Is jam today a viable policy in 2012?

Under the SNP Government life is a little sweeter. It's a pleasure to drive across the Forth Road Bridge without having to queue at a toll booth. It is the same at the chemists. I still can't get used to walking out with my prescribed medicines free of any charge. Then there are free eye tests and free bus passes for the over 60s.

Good for Scotland. What a place to live. What a place to grow old in, with free personal care for the elderly enshrined in policy.

Or is it too good to be true? I'm afraid so.

Thanks to the courageous Professor Keith Oldroyd, director of research and development at the Golden Jubilee National Hospital, Clydebank, we now know one cost. Some Scots are getting less than the best when suffering from life-threatening illnesses.

People in the west of Scotland who suffer heart attacks are being deprived of the most effective available drug, ticagrelor. Scotland, he says, lags years behind when it comes to introducing new drugs and techniques. And it's down to a shortage of funds.

Meanwhile, money is wasted in free services for those who can well afford to pay – and some are even willing.

That free trip across the Forth Road Bridge alone has cost the public purse around £80 million since its introduction in 2008. It's a useful sum of money in these hard times, you might think, but it pales to nothing when set against the cost of free prescriptions.

Scotland spent £1.18 billion on free prescriptions in 2011-12. Nearly 95m items were handed over without charge. Don't get me wrong – I'm not suggesting the poor should pay, but shouldn't the well-off and the rich?

Here is one price of such universal largesse. When the Scottish Medicines Consortium approves a treatment, doctors are told to wait because of cost restrictions. By contrast England and Wales must introduce a new drug within three months after NICE approves it.

Some Scottish health authorities do break ranks. Thus patients in Lothian can get heart treatment denied to those in Glasgow. It's not just a postcode lottery it's a social lottery, according to Prof Oldroyd. The articulate get what they demand while the weak and unknowing get what's going. It's not fair. It's not acceptable and it's not necessary.

What sane adult would choose free bridge crossings, free prescriptions, free eye tests and free bus fares at the cost of "trailing the rest of the UK and Europe in introducing the most effective treatments for heart attack victims"?
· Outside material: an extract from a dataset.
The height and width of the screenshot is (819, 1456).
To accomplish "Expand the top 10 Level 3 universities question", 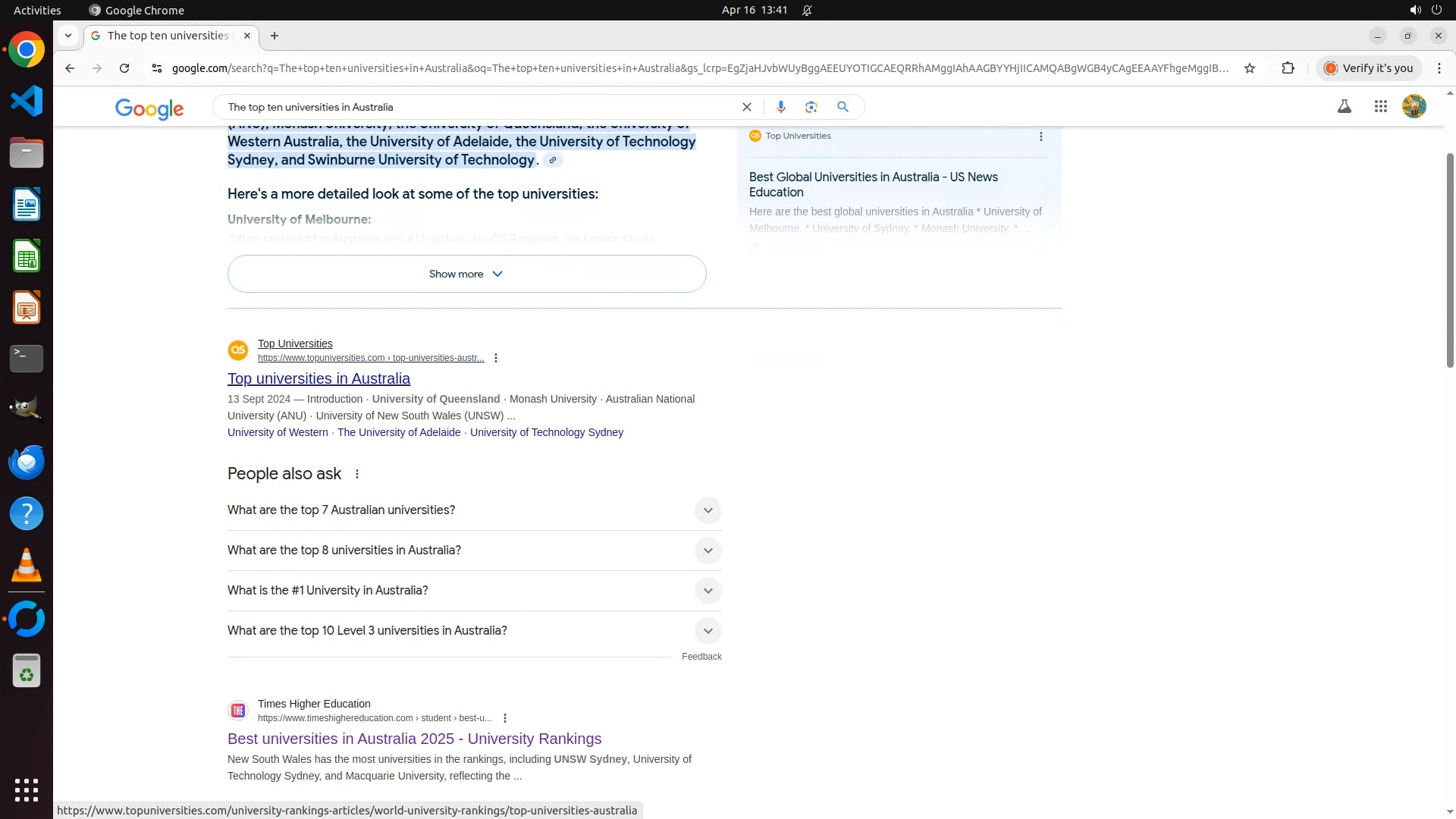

The examples are startling. Have a heart attack in Aberdeen and up to 120 minutes later you'll be given a stent – a marvellous device that should protract your life. Anywhere else in Scotland you'll probably be denied a stent after 90 minutes.

I know rationing is a reality. But it is shocking when cancer specialists in Scotland report to a parliamentary inquiry that they "cannot prescribe drugs which are seen as standard around the world".

If we must spend money on a referendum (and there's a cost that could be saved) I'd rather it covered an issue like this one.

As a society we are clear about our priorities. The most vulnerable must be protected. But surely they will be best protected when public money ceases to be handed to the haves as well as the have-nots. The ability to pay must always be the ruling principle in hard times.

There is talk of inter-generational resentment. The young will increasingly see themselves burdened by the old. They carry student debt and face the prospect of high mortgage repayments (when they can eventually afford a home of their own).

They foresee a future where they become wage slaves to maintain ageing baby boomers who have had it good since the cradle – and who continue to receive benefits from the state whether they are rich or poor.

They have a point. But priorities have changed for baby boomers, among whom I number. Time is catching up with us.

Many contemporaries are now cancer survivors while others have pacemakers or stents. We've had security in numbers all the way through our lives. Now we know the bulge we represent is taking its toll in health costs.

We've been around long enough to grasp that we can't expect top quality drugs and surgical procedures and universal financial perks. Faced with a choice between paying a bus fare, shelling out for a prescription or getting the best cancer treatment, guess which most would choose?

We don't want to burden the young. They are, after all, our children and grandchildren. That's why I would retain as much free personal care for the elderly as possible. Funding care for grandparents is a cost to every generation, even if they pay with their house.

Last year the cost had risen to £450m. If, as is predicted, our financial recovery takes two decades, one million Scots will be hard of hearing and 400,000 will be blind. Their care must be a priority.

If we are to maintain a decent, civilised society we need to confront these issues honestly. We can't keep everything we have, so what do we want?

Surely the answer is that we want the best available care for those in greatest need. That means we first look after the sick, the poor, the vulnerable and the old. With that as a starting point it becomes easier to strip away the rest.

It will leave the rich, the affluent and the squeezed middle obliged to adjust their spending to include prescription charges, eye tests, bus fares and road tolls.

There may be howls of dismay but all can seek solace in the knowledge that when the chips are down, when their children are sick, their life is at risk or their old folk need care, Scotland will be able to afford the best drugs and innovative techniques on a par with its UK and European neighbours.

And that surely will be a change for the better.